In this series, we explore people’s experiences on the path of spirituality. Whether it’s personal development, insights or learning about how to love more deeply, it’s all about you and your journey. Our first selection comes from Dr. Harrison Graves, an MD who has been volunteering at the center for the past several months, informing and educating us all with his thoughtful writing and commentary.
Seva is often defined as “selfless service,” service with no expectation of reward. It is that—and much more. In today’s blog, I’ll share with you why I volunteer, or do seva, and suggest ways you can too. True seva is a way of life—an inner attitude of giving.
Ram Dass explains seva beautifully, “Helping out is not some special skill. It is not the domain of rare individuals. It is not confined to a single part of our lives. We simply heed the call of that natural impulse within and follow it where it leads us.” (Ram Dass was a co-founder of the Seva Foundation. Seva is best known for their work restoring eyesight to over 3 million blind people suffering from cataract blindness in places like Tibet, Nepal, Cambodia, Bangladesh, and throughout sub-Saharan Africa.)
How Seva Can Help You, the Giver
Sri Sri Ravi Shankar shares how seva also benefits the giver:
“To increase our joy we must share joy with others. Giving is essential for spiritual growth. A willingness to share what we have and to help others is called seva.
Seva connects us to others and makes them a part of us. The barriers dissolve that separate our happiness from their happiness. Lingering moods of unhappiness or depression dissipate when our focus is on helping someone else.”
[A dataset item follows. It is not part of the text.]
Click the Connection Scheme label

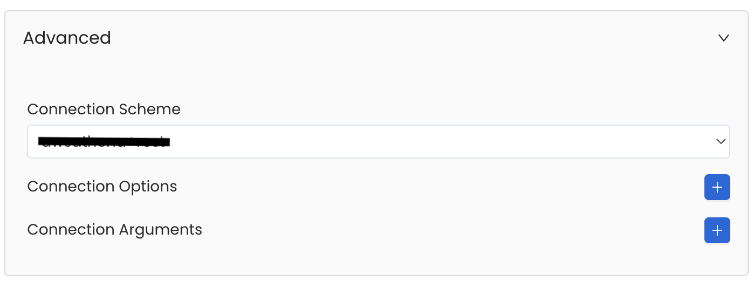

Seva can become complementary medicine for those who suffer with anxiety and depression. Both ailments can vanish when we focus on selfless service.
How to Serve
There are endless ways of doing seva. All it takes is creativity and imagination. Make seva your way of life. If you are helping to mentor a son or daughter, that is family seva. If you adopt a pet from the shelter, that is pet seva. Anytime you willingly donate your time and love to help others, you are doing seva. And there are many such projects that Art of Living members have voluntarily taken up as a way to give back through seva. Whether it’s providing service to prison inmates or supporting schools for under-served students in the developing world, or projects in your own neighborhood, there are so many ways to serve.
Service, whatever form it takes, is the flow of love from one human being to another. This desire to share is our basic nature. Sincere giving—without any expectation of return—breaks the boundaries of conditional love and expands our ability to love every human being unconditionally. Perhaps the best seva is helping someone understand this eternal nature of life.
My Experience with Seva at the Art of Living Retreat Center
Soon after beginning my seva at the Art of Living Retreat Center, I realized how much I was receiving: the opportunity to be at America’s top rated and most scenic Ayurvedic Center, in a setting of Blue Ridge Mountain beauty. Then there is the daily yoga, meditation, satsang, and kirtan. Also, I am privileged to meet kindred yogi and yogini spirits from around the world, each of whom seems to have an amazing talent to share: writers, artists, musicians, and yoga/meditation teachers.
Seva at the Center might include helping in the kitchen, working in the organic garden, or assisting at reception. During Art of Living courses, opportunities to participate in seva activities are often part of the daily routine, such as cooking, cleaning, gardening, or childcare.
Service is the expression of love. Serve in whatever possible manner you can. Ask yourself, “How can I be useful to people around me, and to the whole world?” Then your heart starts blossoming and a completely new level begins. Otherwise we’re always thinking, “What about me, what about me?” It’s nothing! Ask, “How can I be useful, how can I give to the world?
Seva is our own inner joy pouring forth into action.
Make service a way of life—and be happier.